> [Directions for this task]
Exactly reproduce the lines from the one containing "Open the Windows Store taskbar icon" through the last line of the data, both ends included, leaving out pictures.

> [Material provided]
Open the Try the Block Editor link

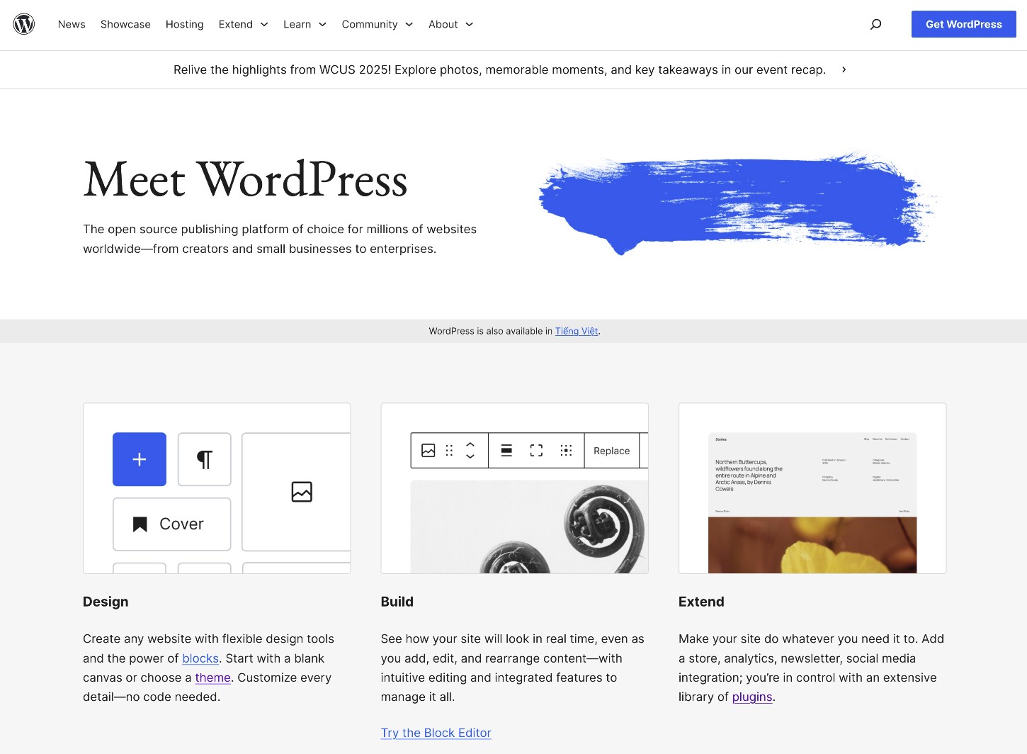(x=436, y=733)
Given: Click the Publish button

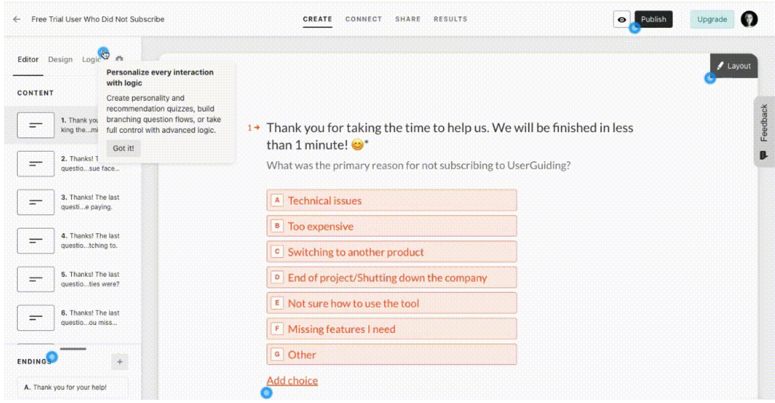Looking at the screenshot, I should (653, 19).
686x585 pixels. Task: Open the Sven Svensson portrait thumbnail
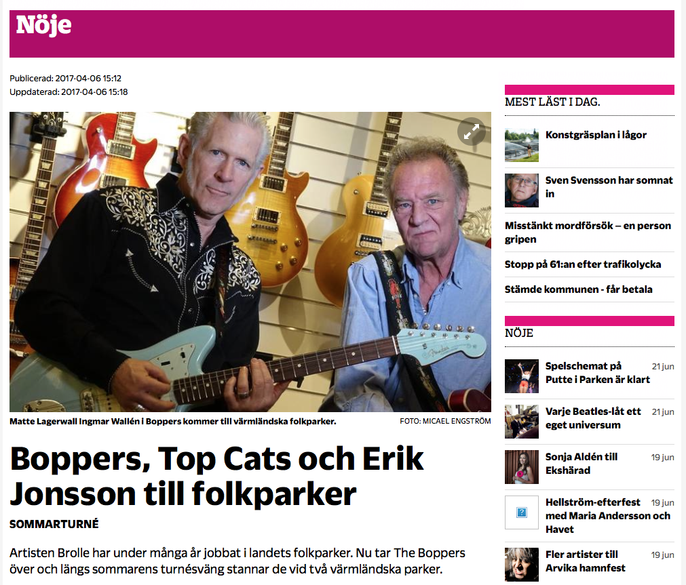pos(522,190)
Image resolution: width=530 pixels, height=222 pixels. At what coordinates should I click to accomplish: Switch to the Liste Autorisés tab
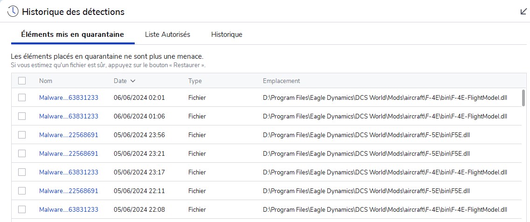point(168,35)
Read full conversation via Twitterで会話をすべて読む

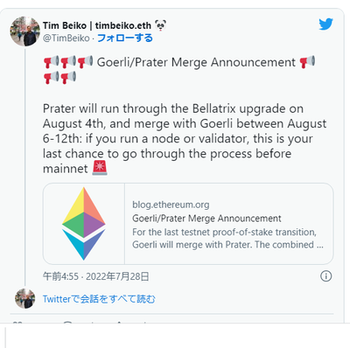[99, 299]
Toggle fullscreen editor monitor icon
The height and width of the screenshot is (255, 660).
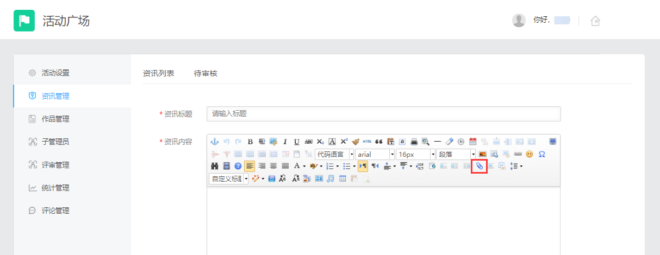553,142
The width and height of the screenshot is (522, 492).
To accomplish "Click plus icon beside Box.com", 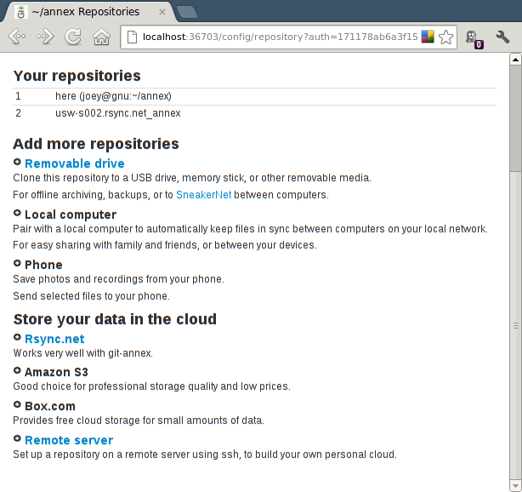I will 17,405.
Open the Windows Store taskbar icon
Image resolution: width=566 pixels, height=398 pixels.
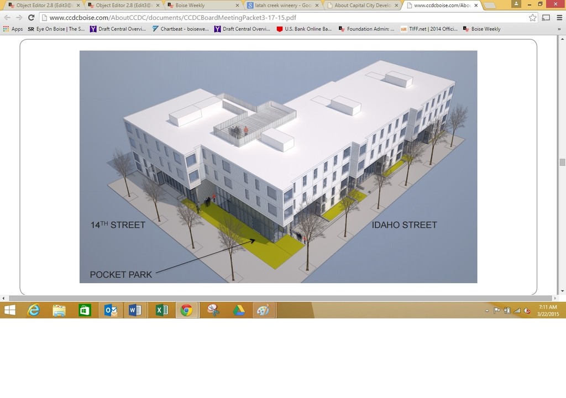[x=85, y=310]
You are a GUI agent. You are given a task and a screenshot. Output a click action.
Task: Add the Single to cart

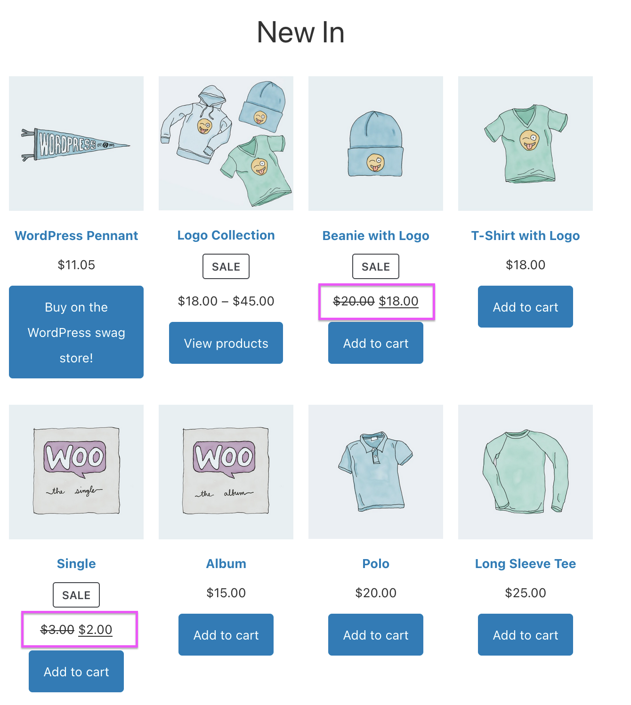pos(76,671)
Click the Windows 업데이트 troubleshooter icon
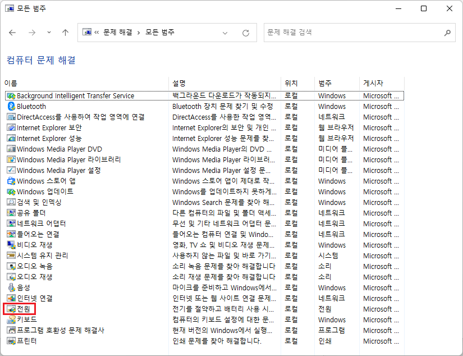The width and height of the screenshot is (463, 356). tap(11, 191)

> [Answer section]
Open the Windows Store taskbar icon
Image resolution: width=566 pixels, height=398 pixels.
[x=85, y=310]
You are a GUI agent. You are given a task and a screenshot. Output a click action.
Task: Add the Single to cart

pos(76,671)
Click the Windows 업데이트 troubleshooter icon
The width and height of the screenshot is (463, 356). tap(11, 191)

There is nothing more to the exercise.